Le temps a creusé de larges golfes dans ses cheveux poivre et sel, le visage est bonhomme, surmonté d’épaisses lunettes de vue, la silhouette rondouillarde emballée dans un grand t-shirt gris. Depuis le box vitré, le prévenu adresse des larges sourires à son fils, l’aîné de ses quatre enfants, qui a fait le chemin depuis Dublin pour s’asseoir dans le public : les faits pour lesquels Youcef M. a été jugé par le tribunal correctionnel de Paris, jeudi 1er et vendredi 2 juin, remontent à vingt-six ans, son âge.

Curiosité de ce procès, Youcef M. a déjà été jugé pour les mêmes faits. C’était en 2001. Il était accusé d’avoir appartenu à un groupe terroriste, le Takfir Wal Hijra, une mouvance dissidente du GIA (Groupe islamique armé) qui sévissait durant la « décennie noire » en Algérie, à la fin des années 1990. Ce groupe, qui possédait des antennes dans plusieurs pays européens, accueillait des « frères de lutte » en leur fournissant de faux papiers et envoyait des armes cachées dans des véhicules à destination des maquis algériens en se finançant par des vols.

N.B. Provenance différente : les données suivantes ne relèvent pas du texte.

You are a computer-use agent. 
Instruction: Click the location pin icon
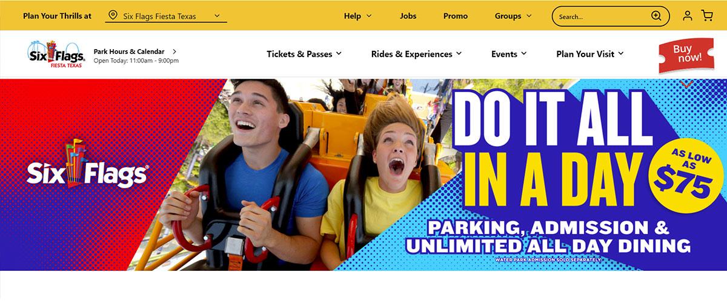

Soupçonné d’avoir officié comme faussaire et voleur dans l’antenne marseillaise du groupe, Youcef M. avait été arrêté une première fois en 1997, puis relâché faute de preuves. Il s’était alors installé aux Pays-Bas, où il avait, selon l’accusation, poursuivi ses activités au sein de la cellule néerlandaise du groupe, avant de refaire sa vie en Irlande au tournant de l’an 2000. Introuvable, il avait été condamné par défaut en 2001 à six ans de prison par le tribunal correctionnel de Paris. Lors de sa remise à la justice française, en février 2023, il a demandé à être rejugé, comme la loi l’y autorise.

Dialogue de sourds

Le voilà donc aujourd’hui seul à la barre, à tenter de se dépêtrer d’un dossier qui a pris la poussière. Qui était Youcef M. à la fin des années 1990, et quel homme est-il aujourd’hui ? On n’en saura pas grand-chose, à vrai dire. Aucun témoin n’a été cité, ni à charge ni à décharge. Reste un dossier d’instruction vieux d’un quart de siècle, qu’il faut bien faire vivre à l’audience. Les charges reposent sur quelques procès-verbaux de surveillances réalisées par la DST, l’ancien service de renseignement intérieur, qui le montre en compagnie de membres du Takfir Wal Hijra, et sur les déclarations de ces derniers, qui l’avaient impliqué dans leurs activités.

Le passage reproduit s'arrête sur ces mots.